Alternatively, to persist the output of the CQ that parses that raw output:

CREATE TYPE AccessLogEntry (
    srcIp String KEY ...
);
CREATE STREAM AccessStream OF AccessLogEntry
  PERSIST USING Global.DefaultKafkaProperties;

CREATE CQ ParseAccessLog 
INSERT INTO AccessStream
SELECT data[0] ...
FROM RawAccessStream;

To distribute events among multiple Kafka partitions, use PARTITION BY <field>:

CREATE STREAM AccessStream OF AccessLogEntry
  PERSIST USING Global.DefaultKafkaProperties
  PARTITION BY srcIp;

All events with the same value in <field> will be written to the same randomly selected Kafka partition.

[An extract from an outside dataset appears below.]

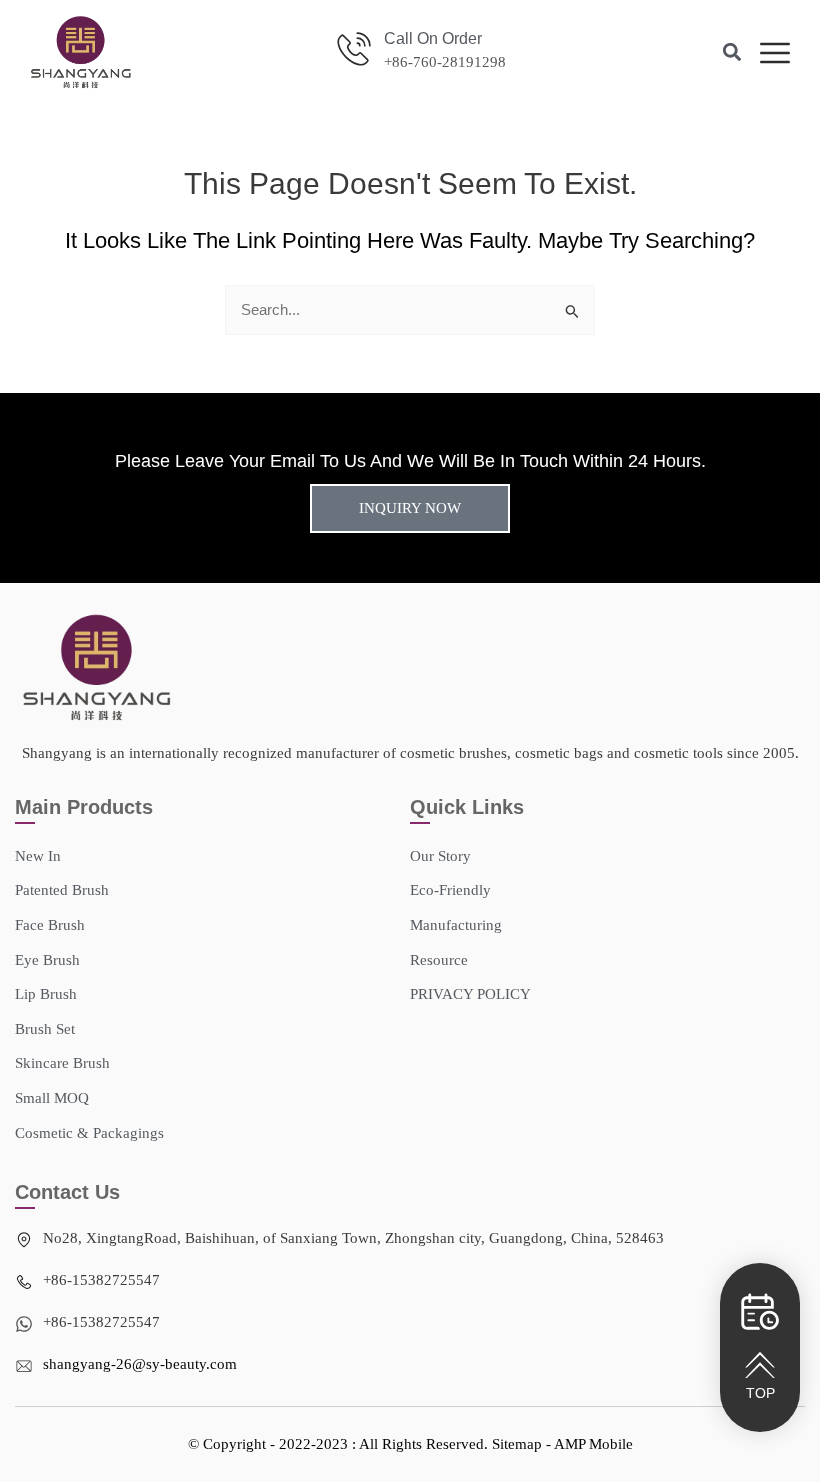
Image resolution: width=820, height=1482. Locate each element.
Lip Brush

Striim will distribute the data evenly among the partitions to the extent allowed by the frequency of the <field> values. For example, if 80% of the events have the same <field> value, then one of the Kafka partitions will contain 80% of the events.

By default, events may be distributed among up to 200 Kafka partitions.

Dropping a persisted stream will automatically delete the associated Kafka topics.

If recovery (see Recovering applications) is enabled for an application containing a Kafka stream, the persisted data will include "CheckPoint" events used by the recovery process.